#### [WHAT YOU WILL DO]
Can you output the lines of the data below without any change, starting at the line that contains "How do I perform: Select" and stopping after the line that contains "click(1403, 295)"?

[Stored items from a collection]
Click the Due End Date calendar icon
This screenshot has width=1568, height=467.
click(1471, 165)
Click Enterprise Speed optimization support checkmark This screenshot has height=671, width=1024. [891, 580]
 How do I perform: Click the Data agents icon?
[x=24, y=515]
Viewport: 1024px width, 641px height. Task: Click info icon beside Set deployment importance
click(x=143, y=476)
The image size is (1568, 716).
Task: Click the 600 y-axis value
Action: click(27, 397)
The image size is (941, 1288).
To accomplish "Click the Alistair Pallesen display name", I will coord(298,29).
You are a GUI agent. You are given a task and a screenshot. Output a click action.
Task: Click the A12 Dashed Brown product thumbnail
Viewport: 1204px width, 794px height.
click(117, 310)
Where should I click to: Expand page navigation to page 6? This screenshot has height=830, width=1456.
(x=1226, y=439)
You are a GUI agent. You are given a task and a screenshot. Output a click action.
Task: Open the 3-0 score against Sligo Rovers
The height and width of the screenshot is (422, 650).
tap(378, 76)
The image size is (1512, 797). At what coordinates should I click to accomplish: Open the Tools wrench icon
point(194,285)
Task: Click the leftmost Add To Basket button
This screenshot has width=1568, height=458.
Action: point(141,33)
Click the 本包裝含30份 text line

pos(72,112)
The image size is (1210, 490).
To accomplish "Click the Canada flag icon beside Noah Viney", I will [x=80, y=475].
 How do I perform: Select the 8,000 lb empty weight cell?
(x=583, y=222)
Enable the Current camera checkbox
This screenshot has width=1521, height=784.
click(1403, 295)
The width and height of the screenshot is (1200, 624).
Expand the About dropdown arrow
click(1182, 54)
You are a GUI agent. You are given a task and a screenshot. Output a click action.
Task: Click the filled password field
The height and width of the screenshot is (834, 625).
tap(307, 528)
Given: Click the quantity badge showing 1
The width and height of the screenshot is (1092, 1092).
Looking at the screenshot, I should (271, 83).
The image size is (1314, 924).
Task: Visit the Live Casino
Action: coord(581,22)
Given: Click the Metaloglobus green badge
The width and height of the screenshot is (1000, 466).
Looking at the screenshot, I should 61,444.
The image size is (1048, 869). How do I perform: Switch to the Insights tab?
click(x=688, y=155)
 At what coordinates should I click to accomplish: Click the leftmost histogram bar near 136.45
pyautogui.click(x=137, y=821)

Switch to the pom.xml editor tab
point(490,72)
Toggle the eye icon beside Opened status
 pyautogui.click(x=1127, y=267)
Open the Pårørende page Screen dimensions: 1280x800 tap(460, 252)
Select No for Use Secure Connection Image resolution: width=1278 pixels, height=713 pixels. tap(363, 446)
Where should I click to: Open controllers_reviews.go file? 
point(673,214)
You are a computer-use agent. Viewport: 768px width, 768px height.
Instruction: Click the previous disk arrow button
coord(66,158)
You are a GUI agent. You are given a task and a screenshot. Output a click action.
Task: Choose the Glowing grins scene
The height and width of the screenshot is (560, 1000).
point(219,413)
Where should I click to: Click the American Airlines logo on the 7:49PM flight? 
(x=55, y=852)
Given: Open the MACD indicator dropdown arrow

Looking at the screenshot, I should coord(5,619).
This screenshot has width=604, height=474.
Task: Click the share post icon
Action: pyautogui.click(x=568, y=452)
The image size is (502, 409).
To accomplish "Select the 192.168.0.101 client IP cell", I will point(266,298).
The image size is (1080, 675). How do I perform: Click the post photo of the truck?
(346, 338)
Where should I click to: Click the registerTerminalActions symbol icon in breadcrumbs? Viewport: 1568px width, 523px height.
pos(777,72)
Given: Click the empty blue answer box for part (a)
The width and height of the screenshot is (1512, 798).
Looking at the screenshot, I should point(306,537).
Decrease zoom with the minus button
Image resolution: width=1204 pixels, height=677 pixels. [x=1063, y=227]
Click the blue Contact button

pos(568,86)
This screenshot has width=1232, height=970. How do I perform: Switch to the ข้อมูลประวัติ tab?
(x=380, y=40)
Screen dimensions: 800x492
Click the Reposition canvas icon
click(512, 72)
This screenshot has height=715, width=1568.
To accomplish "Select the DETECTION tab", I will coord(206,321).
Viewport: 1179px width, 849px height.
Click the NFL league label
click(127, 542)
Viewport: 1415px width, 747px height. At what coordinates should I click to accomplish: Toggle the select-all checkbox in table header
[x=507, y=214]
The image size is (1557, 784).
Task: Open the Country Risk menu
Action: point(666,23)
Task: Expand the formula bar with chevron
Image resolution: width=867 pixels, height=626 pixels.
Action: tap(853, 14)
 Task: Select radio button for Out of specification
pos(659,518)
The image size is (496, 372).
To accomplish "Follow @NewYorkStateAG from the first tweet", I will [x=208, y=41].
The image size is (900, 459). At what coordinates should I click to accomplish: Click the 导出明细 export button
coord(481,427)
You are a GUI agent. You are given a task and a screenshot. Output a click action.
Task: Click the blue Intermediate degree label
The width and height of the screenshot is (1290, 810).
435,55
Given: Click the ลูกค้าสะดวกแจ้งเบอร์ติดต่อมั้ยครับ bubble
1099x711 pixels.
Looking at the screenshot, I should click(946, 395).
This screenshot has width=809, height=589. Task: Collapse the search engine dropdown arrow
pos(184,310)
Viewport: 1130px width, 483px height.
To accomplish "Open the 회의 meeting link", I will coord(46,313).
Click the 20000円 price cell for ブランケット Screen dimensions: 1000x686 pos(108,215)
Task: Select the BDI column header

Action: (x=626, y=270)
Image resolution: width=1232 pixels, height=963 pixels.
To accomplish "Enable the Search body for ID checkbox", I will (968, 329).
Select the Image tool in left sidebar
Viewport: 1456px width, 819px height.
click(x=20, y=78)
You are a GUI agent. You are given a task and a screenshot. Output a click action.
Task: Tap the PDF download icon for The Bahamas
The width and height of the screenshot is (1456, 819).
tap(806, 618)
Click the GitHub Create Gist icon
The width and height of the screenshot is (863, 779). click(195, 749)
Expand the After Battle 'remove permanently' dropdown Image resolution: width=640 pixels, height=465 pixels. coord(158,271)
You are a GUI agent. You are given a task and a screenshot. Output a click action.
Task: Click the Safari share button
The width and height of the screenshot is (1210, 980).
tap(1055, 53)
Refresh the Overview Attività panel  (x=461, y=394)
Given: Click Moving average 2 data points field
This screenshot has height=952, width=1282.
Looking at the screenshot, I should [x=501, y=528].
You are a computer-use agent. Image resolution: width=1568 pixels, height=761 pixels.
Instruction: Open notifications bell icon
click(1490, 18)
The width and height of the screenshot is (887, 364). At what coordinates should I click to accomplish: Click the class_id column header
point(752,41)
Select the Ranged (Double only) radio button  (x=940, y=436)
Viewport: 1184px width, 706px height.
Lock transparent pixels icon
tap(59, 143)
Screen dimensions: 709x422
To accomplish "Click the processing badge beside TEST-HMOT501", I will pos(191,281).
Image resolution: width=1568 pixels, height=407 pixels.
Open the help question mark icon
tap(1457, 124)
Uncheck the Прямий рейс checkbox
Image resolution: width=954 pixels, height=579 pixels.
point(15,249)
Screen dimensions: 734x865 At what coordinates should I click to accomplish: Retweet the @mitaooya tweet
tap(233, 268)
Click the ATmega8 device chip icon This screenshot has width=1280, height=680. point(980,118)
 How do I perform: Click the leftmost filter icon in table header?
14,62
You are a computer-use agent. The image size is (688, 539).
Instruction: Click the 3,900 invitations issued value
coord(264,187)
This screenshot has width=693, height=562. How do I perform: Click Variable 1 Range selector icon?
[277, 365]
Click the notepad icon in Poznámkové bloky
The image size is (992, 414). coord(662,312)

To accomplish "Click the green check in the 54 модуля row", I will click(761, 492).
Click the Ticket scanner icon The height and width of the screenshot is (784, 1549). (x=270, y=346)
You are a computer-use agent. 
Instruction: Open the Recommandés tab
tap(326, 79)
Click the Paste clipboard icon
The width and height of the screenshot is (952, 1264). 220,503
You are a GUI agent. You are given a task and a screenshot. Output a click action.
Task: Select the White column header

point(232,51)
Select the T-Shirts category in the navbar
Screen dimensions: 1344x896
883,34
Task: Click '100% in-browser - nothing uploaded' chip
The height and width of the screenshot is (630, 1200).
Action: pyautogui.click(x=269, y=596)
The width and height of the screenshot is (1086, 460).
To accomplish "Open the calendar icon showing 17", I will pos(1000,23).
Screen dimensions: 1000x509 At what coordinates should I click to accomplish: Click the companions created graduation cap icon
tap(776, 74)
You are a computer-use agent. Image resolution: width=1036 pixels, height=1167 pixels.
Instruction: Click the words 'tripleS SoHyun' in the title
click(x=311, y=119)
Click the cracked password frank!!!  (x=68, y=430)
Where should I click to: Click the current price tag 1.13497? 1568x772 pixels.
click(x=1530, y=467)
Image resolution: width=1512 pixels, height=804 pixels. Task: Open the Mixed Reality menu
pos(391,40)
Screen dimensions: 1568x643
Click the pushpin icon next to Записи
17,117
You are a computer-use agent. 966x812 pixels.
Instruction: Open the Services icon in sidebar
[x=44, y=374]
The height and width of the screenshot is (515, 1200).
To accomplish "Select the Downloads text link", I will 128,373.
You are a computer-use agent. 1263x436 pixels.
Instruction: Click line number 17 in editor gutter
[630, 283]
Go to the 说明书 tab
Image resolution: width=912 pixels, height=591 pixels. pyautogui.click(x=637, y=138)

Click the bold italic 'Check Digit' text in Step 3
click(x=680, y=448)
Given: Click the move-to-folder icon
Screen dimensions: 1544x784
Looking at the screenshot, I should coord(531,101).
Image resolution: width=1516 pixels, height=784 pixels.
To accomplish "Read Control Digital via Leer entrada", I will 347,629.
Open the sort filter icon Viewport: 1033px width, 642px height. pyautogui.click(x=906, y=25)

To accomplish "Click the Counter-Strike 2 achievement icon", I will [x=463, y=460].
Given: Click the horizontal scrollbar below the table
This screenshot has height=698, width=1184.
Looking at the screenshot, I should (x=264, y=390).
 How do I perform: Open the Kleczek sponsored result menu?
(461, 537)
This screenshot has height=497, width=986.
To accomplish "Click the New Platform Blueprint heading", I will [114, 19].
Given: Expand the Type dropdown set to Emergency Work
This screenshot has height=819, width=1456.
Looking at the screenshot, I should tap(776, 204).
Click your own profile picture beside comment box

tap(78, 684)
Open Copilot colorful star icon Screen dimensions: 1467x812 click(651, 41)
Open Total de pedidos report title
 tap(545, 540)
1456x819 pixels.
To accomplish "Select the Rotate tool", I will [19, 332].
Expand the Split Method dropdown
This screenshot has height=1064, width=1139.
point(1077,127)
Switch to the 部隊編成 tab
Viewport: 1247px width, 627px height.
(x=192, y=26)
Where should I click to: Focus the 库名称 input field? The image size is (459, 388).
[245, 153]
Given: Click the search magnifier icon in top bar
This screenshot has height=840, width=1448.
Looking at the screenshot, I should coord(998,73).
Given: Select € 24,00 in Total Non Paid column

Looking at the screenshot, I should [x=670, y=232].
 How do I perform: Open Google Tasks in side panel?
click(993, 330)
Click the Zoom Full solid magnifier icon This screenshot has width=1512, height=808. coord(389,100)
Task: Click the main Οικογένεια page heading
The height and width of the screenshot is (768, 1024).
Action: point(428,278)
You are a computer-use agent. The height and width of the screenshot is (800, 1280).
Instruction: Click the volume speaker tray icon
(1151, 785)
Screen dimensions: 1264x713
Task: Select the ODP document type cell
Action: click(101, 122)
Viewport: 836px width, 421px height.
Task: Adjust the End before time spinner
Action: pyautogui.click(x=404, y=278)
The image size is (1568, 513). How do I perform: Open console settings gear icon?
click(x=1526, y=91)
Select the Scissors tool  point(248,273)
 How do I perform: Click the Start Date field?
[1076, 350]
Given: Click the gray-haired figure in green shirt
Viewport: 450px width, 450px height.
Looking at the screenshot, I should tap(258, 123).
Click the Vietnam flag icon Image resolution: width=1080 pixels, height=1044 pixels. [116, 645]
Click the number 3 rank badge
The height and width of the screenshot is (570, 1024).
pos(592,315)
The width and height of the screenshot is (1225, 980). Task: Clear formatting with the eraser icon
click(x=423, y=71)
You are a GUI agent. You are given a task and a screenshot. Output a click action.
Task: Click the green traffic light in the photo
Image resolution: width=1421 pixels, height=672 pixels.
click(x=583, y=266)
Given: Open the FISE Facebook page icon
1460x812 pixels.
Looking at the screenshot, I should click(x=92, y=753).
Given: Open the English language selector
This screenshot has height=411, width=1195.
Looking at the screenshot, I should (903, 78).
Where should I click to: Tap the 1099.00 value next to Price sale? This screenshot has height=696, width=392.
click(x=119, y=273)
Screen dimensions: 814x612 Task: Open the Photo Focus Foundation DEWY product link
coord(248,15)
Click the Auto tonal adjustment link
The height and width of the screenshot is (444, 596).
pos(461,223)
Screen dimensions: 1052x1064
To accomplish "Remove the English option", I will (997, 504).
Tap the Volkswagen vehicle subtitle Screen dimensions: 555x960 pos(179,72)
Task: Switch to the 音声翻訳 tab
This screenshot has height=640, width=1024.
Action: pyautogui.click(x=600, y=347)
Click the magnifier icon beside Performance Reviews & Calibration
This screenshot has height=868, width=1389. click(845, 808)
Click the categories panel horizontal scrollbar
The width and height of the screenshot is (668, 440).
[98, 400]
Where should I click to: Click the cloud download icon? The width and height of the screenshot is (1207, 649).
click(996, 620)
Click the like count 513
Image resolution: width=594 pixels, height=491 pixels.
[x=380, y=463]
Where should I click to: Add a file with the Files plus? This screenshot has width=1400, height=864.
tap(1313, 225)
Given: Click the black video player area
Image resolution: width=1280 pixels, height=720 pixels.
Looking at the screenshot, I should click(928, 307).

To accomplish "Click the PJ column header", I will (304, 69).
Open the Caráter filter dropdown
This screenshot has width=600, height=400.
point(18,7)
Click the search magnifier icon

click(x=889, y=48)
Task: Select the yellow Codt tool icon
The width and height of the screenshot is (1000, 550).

#### [EXERCISE SOLUTION]
 How do I perform: Select the 8,000 lb empty weight cell?
(x=583, y=222)
Enable the Current camera checkbox
This screenshot has width=1521, height=784.
click(1403, 295)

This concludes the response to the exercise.